◆ To be done ◆
Count the lines in the entries below that contain the word "should", and reply with only that number.

☆ ☆ ☆ ☆ ☆ ☆ ☆

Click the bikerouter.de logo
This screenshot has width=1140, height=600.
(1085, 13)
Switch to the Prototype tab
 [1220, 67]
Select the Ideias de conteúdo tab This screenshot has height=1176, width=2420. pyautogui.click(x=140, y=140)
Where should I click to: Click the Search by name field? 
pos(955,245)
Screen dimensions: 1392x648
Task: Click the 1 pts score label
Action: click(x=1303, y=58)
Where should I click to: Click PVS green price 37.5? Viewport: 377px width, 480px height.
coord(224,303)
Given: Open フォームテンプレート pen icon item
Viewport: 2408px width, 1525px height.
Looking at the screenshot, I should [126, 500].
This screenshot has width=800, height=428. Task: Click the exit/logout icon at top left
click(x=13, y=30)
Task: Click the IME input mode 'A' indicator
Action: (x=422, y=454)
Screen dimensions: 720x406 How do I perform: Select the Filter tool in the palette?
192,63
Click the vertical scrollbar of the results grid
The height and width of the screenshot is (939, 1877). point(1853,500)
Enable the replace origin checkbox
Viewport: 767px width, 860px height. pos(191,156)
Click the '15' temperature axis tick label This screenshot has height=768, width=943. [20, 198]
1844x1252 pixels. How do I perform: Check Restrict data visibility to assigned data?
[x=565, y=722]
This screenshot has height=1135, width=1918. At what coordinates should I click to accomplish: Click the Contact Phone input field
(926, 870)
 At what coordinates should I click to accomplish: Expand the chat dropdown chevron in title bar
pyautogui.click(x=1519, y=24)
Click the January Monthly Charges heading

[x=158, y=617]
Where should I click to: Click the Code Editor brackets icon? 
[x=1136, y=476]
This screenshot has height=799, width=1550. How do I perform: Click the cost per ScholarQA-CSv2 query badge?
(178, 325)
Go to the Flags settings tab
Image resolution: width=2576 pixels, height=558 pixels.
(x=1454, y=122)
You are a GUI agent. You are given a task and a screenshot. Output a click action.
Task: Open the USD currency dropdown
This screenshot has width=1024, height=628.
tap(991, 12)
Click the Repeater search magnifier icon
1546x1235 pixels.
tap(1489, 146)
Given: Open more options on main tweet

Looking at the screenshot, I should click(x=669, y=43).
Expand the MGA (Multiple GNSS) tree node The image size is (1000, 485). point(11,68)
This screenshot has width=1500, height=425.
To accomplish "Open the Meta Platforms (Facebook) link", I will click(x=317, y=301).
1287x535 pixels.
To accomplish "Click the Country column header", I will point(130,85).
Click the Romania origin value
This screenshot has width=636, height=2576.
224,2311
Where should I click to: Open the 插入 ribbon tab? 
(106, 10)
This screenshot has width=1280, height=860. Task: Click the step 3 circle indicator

☆ ☆ ☆ ☆ ☆ ☆ ☆

◆ Final result ◆
8